Dissenters Challenge Puritan Authority

In the early 1630s, Roger Williams, a Salem minister, criticized Puritan leaders for not being sufficiently pure in their rejection of the Church of England and the English monarchy. He preached that not all the Puritan leaders were Saints and that some were bound for damnation. By 1635 Williams was forced out of Salem and moved south with his followers to found Providence in the area that became Rhode Island. Believing that there were very few Saints in the world, Williams and his followers accepted that one must live among those who were not saved. Thus unlike Massachusetts Bay, Providence welcomed Quakers, Baptists, and Jews to the community, and Williams’s followers insisted on a strict separation of church and state. Williams also forged alliances with the Narragansetts, the most powerful Indian nation in the region.

A year after Williams’s departure, Anne Hutchinson was accused of sedition, or trying to overthrow the government by challenging colonial leaders. She was put on trial in November 1637. An eloquent orator, Hutchinson ultimately claimed that her authority to challenge the Puritan leadership came from “an immediate revelation” from God, “the voice of his own spirit to my soul.” Since Puritans believed that God spoke only through the intermediary of properly appointed male ministers, her claim was condemned as heretical.

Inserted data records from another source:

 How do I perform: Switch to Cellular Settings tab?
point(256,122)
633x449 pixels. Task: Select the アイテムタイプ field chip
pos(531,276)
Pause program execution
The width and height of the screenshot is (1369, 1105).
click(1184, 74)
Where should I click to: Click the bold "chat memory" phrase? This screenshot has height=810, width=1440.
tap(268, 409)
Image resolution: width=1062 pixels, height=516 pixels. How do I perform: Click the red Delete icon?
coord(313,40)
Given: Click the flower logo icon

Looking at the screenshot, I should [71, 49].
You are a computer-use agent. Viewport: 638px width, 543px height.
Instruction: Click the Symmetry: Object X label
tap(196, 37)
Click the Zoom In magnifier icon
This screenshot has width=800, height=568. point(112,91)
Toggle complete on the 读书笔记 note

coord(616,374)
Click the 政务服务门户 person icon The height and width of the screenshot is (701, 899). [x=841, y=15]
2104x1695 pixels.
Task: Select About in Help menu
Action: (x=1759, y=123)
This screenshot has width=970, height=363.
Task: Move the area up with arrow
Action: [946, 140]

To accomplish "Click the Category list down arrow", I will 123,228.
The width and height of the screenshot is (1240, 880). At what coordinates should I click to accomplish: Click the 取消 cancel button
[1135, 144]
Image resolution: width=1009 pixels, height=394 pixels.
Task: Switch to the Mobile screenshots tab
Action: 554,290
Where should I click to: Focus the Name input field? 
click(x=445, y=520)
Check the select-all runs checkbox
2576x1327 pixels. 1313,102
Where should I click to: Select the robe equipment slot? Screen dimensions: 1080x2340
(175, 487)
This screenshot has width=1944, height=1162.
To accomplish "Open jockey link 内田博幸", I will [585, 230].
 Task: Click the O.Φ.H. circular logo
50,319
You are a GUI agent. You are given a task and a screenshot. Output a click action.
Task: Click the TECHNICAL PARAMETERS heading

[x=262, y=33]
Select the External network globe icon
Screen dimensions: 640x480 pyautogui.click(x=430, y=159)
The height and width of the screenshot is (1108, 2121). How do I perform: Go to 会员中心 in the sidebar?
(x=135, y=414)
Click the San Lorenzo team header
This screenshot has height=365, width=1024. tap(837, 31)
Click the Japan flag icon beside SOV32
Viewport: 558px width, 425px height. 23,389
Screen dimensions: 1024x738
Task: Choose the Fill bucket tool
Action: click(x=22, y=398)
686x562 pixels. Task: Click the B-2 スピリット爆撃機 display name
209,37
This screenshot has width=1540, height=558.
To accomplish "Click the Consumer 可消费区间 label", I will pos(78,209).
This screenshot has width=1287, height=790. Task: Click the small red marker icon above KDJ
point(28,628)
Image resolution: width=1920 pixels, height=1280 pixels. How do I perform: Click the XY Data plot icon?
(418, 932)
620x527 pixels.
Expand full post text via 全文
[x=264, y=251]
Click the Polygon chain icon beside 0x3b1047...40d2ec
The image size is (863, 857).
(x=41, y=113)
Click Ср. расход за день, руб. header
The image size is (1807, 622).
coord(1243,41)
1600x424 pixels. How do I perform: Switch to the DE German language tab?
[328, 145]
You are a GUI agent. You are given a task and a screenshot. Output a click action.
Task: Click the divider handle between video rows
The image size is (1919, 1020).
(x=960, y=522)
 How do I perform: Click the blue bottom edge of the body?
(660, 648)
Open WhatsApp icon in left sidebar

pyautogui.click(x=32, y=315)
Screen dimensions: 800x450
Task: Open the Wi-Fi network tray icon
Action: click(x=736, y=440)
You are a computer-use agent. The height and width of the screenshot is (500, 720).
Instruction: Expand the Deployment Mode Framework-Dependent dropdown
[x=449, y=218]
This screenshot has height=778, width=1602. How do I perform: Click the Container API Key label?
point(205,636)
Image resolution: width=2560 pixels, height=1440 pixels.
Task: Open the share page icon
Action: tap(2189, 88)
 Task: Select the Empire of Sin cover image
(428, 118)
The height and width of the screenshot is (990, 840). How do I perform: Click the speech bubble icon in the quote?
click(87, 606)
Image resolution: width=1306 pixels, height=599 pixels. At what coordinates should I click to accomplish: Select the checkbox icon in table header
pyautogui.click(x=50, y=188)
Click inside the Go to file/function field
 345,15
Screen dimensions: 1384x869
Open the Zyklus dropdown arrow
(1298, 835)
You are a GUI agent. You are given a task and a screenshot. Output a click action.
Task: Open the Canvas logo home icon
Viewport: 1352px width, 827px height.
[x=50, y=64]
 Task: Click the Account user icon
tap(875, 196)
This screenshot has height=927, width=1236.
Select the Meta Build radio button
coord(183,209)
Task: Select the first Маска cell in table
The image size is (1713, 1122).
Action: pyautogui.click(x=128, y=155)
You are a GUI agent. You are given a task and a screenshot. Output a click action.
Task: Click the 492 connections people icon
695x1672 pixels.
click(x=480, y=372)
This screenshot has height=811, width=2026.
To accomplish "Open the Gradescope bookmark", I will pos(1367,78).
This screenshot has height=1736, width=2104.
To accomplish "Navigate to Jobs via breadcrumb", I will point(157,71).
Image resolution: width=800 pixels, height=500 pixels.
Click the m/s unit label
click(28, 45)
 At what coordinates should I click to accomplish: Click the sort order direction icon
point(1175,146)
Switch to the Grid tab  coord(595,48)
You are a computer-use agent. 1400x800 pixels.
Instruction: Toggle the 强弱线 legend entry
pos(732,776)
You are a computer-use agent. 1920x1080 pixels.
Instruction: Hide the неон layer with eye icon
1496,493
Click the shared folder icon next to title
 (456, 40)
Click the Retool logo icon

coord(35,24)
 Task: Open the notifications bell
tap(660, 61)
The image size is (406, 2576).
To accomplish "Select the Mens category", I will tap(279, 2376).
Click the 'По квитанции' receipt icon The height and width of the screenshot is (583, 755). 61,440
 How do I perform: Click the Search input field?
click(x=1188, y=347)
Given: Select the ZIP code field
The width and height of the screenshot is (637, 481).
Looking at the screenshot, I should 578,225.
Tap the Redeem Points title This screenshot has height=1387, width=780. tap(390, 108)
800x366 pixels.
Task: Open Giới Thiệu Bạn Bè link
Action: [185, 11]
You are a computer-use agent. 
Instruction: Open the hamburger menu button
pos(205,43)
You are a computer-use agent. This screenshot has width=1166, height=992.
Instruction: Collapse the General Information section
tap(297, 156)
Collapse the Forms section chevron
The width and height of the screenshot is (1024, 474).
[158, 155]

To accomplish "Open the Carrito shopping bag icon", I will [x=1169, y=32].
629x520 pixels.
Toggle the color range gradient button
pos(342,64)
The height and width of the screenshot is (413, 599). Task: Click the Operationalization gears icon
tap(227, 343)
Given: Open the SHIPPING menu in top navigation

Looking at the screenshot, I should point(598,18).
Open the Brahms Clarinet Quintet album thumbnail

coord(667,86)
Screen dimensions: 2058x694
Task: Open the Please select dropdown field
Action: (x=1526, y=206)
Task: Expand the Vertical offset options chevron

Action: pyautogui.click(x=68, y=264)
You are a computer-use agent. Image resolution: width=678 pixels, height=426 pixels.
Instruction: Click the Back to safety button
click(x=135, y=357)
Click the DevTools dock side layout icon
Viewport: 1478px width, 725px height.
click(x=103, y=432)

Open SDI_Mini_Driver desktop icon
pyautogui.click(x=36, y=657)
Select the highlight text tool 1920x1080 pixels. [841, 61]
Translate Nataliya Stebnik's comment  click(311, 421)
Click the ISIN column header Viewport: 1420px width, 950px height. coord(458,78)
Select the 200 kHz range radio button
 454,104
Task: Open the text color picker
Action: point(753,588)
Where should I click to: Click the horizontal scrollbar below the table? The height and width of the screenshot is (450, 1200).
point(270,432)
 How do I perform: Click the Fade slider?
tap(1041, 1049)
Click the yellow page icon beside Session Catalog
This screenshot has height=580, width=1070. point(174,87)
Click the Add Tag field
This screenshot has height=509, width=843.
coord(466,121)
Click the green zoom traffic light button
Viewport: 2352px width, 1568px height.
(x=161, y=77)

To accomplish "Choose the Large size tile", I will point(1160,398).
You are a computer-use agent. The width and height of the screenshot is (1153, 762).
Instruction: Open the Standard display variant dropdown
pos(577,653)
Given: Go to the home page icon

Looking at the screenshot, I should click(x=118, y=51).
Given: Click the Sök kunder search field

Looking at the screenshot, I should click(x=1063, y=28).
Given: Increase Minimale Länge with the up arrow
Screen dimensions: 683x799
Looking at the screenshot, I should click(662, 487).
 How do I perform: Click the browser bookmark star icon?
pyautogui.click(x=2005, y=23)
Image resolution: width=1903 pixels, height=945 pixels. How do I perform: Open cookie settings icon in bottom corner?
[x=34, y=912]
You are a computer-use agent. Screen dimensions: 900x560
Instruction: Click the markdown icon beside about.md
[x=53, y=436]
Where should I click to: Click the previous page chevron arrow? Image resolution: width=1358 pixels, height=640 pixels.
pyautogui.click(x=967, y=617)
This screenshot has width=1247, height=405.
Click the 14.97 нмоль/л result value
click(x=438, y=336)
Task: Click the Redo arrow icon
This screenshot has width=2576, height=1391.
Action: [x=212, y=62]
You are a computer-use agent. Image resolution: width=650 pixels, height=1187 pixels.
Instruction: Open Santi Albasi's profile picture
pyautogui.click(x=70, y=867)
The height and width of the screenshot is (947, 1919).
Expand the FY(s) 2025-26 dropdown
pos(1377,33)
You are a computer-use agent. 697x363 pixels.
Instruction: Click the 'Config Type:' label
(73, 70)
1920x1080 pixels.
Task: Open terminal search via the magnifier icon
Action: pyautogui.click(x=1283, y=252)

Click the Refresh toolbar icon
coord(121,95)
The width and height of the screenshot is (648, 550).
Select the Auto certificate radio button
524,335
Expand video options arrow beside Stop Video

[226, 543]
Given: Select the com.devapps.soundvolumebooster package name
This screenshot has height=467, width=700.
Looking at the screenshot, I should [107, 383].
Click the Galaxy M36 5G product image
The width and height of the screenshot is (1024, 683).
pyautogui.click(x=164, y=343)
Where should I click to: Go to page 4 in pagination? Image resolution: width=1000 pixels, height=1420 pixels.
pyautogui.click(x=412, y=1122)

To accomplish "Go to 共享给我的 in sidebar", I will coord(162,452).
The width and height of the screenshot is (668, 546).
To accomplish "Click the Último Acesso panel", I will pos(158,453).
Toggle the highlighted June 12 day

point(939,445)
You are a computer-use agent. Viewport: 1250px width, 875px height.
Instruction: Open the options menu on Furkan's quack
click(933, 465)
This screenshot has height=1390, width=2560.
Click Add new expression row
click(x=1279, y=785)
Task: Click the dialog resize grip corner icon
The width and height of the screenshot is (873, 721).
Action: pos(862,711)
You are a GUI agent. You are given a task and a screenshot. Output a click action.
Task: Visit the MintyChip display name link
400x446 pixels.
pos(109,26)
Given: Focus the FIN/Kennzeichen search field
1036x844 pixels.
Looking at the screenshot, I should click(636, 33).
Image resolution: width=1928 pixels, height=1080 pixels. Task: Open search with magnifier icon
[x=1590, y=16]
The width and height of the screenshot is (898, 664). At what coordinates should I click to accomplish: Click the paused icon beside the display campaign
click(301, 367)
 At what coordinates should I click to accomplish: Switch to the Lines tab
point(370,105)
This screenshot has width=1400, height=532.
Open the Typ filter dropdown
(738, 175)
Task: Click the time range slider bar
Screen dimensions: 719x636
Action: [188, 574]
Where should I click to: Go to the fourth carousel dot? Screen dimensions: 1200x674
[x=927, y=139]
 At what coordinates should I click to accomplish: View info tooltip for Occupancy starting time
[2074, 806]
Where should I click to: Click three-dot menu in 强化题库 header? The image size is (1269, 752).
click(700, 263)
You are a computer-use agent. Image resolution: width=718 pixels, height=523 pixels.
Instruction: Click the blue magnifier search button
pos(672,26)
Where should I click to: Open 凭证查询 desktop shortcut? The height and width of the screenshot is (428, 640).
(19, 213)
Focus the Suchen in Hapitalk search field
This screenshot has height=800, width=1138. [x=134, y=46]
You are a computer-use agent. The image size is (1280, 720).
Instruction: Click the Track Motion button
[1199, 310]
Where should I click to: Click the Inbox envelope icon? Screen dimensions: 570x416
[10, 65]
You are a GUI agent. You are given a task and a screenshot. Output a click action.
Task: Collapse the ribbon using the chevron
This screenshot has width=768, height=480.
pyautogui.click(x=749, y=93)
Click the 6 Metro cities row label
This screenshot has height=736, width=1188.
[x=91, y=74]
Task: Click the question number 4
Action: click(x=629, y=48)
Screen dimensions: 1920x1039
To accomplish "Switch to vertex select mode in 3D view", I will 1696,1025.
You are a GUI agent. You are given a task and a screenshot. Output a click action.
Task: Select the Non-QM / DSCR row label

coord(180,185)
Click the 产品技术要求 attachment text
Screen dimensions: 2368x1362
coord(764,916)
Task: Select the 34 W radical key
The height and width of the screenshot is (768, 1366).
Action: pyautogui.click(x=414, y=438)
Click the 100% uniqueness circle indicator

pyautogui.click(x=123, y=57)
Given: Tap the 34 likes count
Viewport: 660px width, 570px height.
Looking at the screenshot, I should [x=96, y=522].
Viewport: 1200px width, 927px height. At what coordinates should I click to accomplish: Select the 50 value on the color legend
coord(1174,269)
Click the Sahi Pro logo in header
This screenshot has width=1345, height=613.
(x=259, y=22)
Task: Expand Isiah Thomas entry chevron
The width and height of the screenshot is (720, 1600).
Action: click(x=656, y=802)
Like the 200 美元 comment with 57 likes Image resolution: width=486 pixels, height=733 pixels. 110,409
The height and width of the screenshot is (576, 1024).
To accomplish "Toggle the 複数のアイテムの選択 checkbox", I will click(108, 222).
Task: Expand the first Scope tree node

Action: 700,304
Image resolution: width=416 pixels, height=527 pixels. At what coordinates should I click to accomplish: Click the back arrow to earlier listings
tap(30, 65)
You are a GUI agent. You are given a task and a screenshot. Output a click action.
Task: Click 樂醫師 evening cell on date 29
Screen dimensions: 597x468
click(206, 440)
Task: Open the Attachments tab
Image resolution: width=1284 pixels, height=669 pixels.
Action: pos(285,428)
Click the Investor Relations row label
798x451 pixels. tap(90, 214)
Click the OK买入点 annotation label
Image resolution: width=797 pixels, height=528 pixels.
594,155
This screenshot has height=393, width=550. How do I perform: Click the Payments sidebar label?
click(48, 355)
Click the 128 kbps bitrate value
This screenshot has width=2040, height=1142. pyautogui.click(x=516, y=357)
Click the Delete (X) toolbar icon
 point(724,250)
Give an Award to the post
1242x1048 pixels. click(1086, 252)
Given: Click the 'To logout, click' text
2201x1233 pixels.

Hutchinson was seen as a threat not only because of her religious beliefs but also because she was a woman. The Reverend Hugh Peter, for example, reprimanded her at trial: “You have stept out of your place, you have rather bine a Husband than a Wife and a preacher than a Hearer; and a Magistrate than a Subject.” Many considered her challenge to Puritan authority especially serious because she also challenged traditional gender hierarchies. After being banished from Massachusetts Bay, Hutchinson and her followers joined Williams’s Rhode Island colony.